What do the 'The Lincolnshire Poacher,' 'The Buzzer,' 'Cherry Ripe,' 'Wop Wop,' 'Three Day Mystery' and 'The Workshop' all have in common?
Well, if you immediately know the answer to that question, you're either a shortwave radio enthusiast or a spy.
All of these are the nicknames of some of the dozens of bizarre number stations which appear from time-to-time on shortwave radio frequencies. No one officially knows where they come from because no one officially takes responsibility for the often strange, repetitive and, admittedly, creepy broadcasts.
What Are Number Stations?
Number stations are believed to be powerful radio transmitters which broadcast strange transmissions at various times and on various frequencies.
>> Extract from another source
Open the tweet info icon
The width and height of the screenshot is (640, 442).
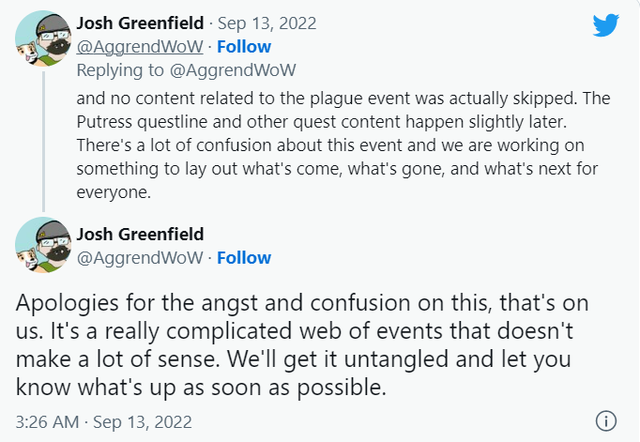[x=606, y=421]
Common elements of number station broadcasts involve synthesized human voices reading lists of numbers, live human voices delivering dialogue, musical tones and other odd sounds. One number station, nicknamed 'Yosemite Sam,' even includes a loop of dialogue from Looney Toons.
Dozens exist around the world, with their numbers reaching a peak around the 1980s. Many of the most famous number stations have now been discontinued, but some still exist to this day.
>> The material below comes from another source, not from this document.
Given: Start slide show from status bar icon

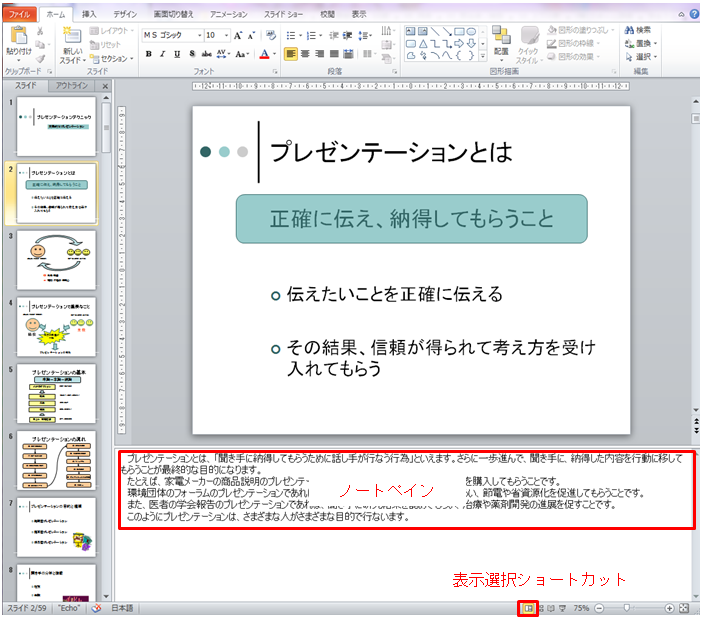Looking at the screenshot, I should click(562, 608).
What Are Number Stations For?
Due to official denial that number stations even exist, no one has actually come forward to explain their use. Despite this, a number of assumptions can be made.
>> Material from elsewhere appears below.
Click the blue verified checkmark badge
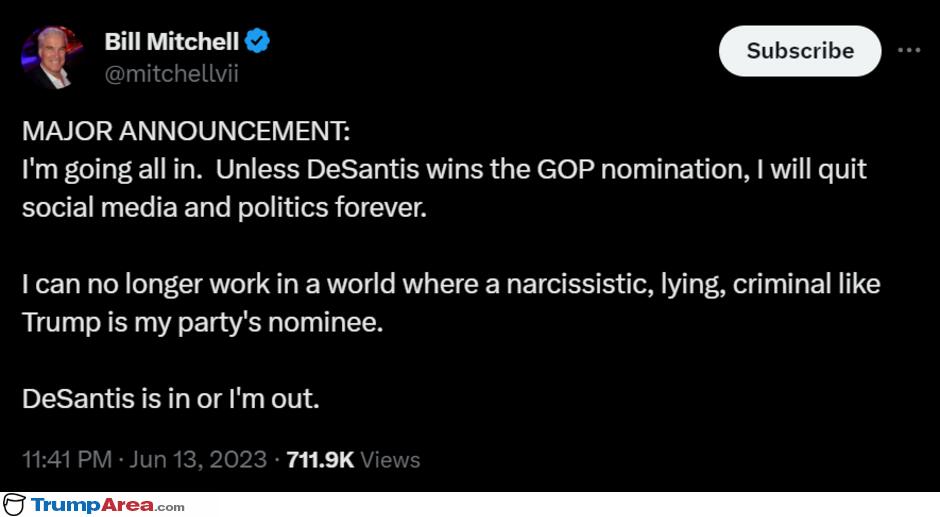 tap(258, 41)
It's widely believed number stations are used to transmit clandestine information to various government agents or outposts. High frequency radio signals transmitted at low power can potentially travel around the world, and can be received with normal receivers and antennas. This makes them an ideal low-tech method of communicating with undercover agents.
Another belief is that they are operated by criminal organizations and well-funded drug cartels. This could be true, although the fact some transmissions have been traced to government facilities means at least some of the number stations are operated by governments.
How Do They Work?
Of course, since anyone can listen in, the transmissions must be coded, hence the frequent use of numbers. It is believed agents on the receiving end will utilize special decoding devices known as 'one-time pads' to turn the string of random numbers into a comprehensible message. Theoretically, this provides perfect security as only someone possessing the one-time pad will be able to decode it.
Let's take for example, one of the most famous number stations, 'The Lincolnshire Poacher.' This number station, believed to be operated by Britain's MI6 out of an RAF airfield on Cyprus, was relatively unique in that it used several bars of the famous English folk song, 'The Lincolnshire Poacher,' to show it was about to broadcast a message.
(Skip to 0:56 for the number readout)
Although no one can be sure, enthusiasts have attempted to work out the sequence of these transmissions. In the above case, the music signals a message is imminent.
Following this is the announcement of which one-time pad should be used, in this case 3-9-7-1-5. Due to the importance of getting this right, it is repeated several times.
After this comes several tones which indicate the actual coded message will be read out, which then comes in sets of 5 numbers. Each set is read twice, and the high inflection of the voice at the end indicates that set has finished. Tones at the end once again show the message is over, and then it's back to the haunting music.
Other Examples: 'The Buzzer' and the 'Chinese Robot'
Other number stations use a different system. For example, another famous station, this time a Russian one known as UVB-76 or 'The Buzzer,' appears to be nothing more than a microphone sitting in front of machine that creates a monotonous buzz (sometimes you can hear additional noises in the background). Very rarely, a live human voice comes on the air and reads out numbers. Check it out one such message below:
Other than on a few occasions, the UVB-76 has been buzzing since 1982, and you can listen to it right now! For example, if you head to this online radio receiver and type '4625' into the 'Frequency' box, you'll hear him buzzing away.
The last time a message was heard from UVB-76, it came less than 24 hours after the Crimea voted to join the Russian Federation. Generally, it is believed UVB-76 is used to test the readiness of Russia's strategic nuclear weapon forces.
Other stations use radio transmissions to deliver burst data transmissions (very short, high frequency compressed messages) or contain tones which change over time to indicate some kind of unknown variable. Others are simply noise which is thought to be used to jam the signals of other number stations on the same frequency. Furthermore, another station, known as 'Chinese Robot' is thought to be linked to China's air defence system:
How exactly, I'm not sure.
The Creepiest Of All: 'Swedish Rhapsody'
One thing is for sure though. Despite - or perhaps because of - their monotonous messages, there is something inherently creepy about number stations.
But none of them are as creepy as 'Swedish Rhapsody,' a number station which first started broadcasting out of Poland in the 1970s. It features a music box version of Hugo Alfvén's Swedish Rhapsody Number 1 followed by the voice of a young girl reading out numbers in German.
Indeed, perhaps because of this creepy element, number stations have featured in several films, television shows and video games, most notably Lost and Fallout 3. I'm not quite sure, but the fact these things exist, and no one's really sure why is certainly quite unnerving.
What do you think number stations are used for?